Rose has stayed in the area, a successful mathematics professor with an attentive fiancee, and resents her sisters flight from the town. Bean has returned from her high cost lifestyle in New York after being unceremoniously fired from her job and Cordelia may have found a reason to finally give up her gypsy lifestyle and settle for good. Frustratingly, each sister is determined to face their past and secrets alone, ignorant of the similarities she shares with her sisters. Readers will find a lot to love, and relate to, with the family’s bookishness – the books left open around the house, the retreat into the written word when reality seems too much.
She remembered one of her boyfriends asking, offhandedly, how many books she read in a year. “A few hundred,” she said.
“How do you have the time?” he asked, gobsmacked.
She narrowed her eyes and considered the array of potential answers in front of her. Because I don’t spend hours flipping through cable complaining there’s nothing on? Because my entire Sunday is not eaten up with pre-game, in-game and post-game talking heads? Because I do not spend every night drinking overpriced beer and engaging in dick-swinging contests with the other financirati? Because when I am waiting in line, at the gym, on the train, eating lunch, I am not complaining about the wait/staring into space/admiring myself in available reflective surfaces? I am reading.

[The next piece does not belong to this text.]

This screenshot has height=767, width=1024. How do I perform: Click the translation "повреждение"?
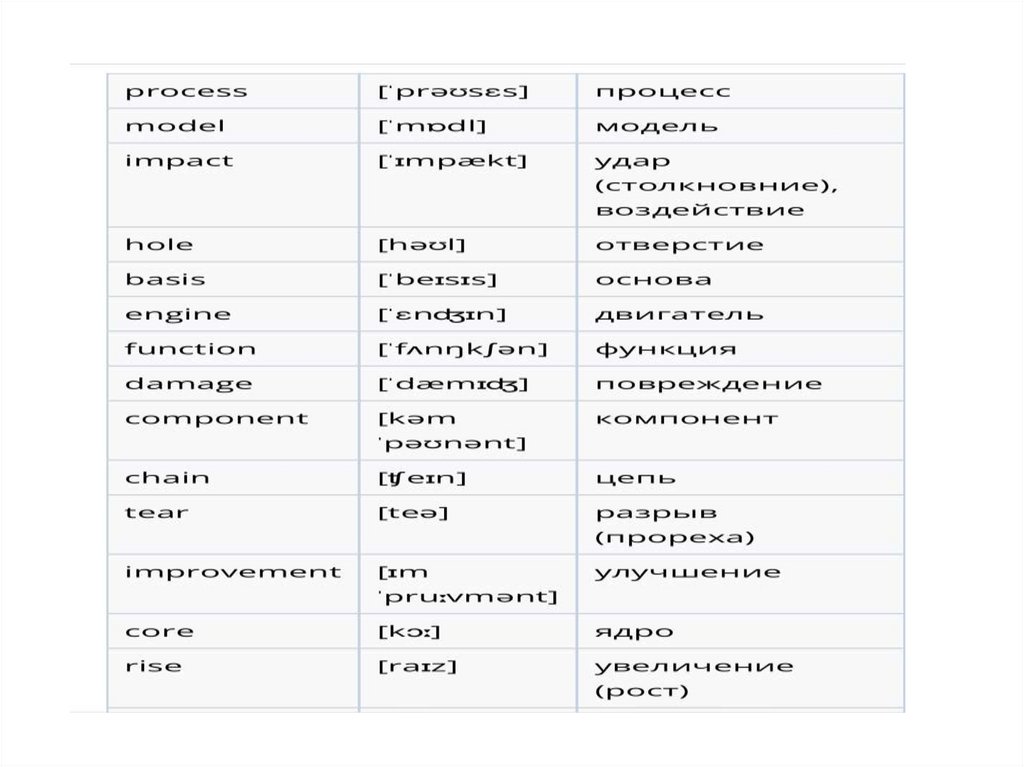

This is not a hugely taxing novel. Brown’s style is light and enjoyable, well-versed in the particulars of lovingly antagonistic relationships between sisters. A curious use of the collective narrative voice (“we”) is effective, only sometimes jarring, and allows for us to see how the sisters view each other as a whole. As one of three weird sisters myself, I really liked seeing how the three interacted together, with their parents and as individuals and the frustrations inherent in each of those relationships.
And though I am not usually one for sentimentality or sappy narrative arcs based on the power of forgiveness and love, Bean’s story of repentance and self-forgiveness, even when couched in the alien (to me) language of religion and religious redemption, reduced me to tears. Everything I write seems to be so damned apologetic for being affected by a story on a basic empathetic level. Eleanor Brown makes it easy to relate to these women and their stories, even when they are at their worst. Moments of predictability don’t diminish the strength of Brown’s writing and though it is quite different from what I usually enjoy, The Weird Sisters is a satisfying read.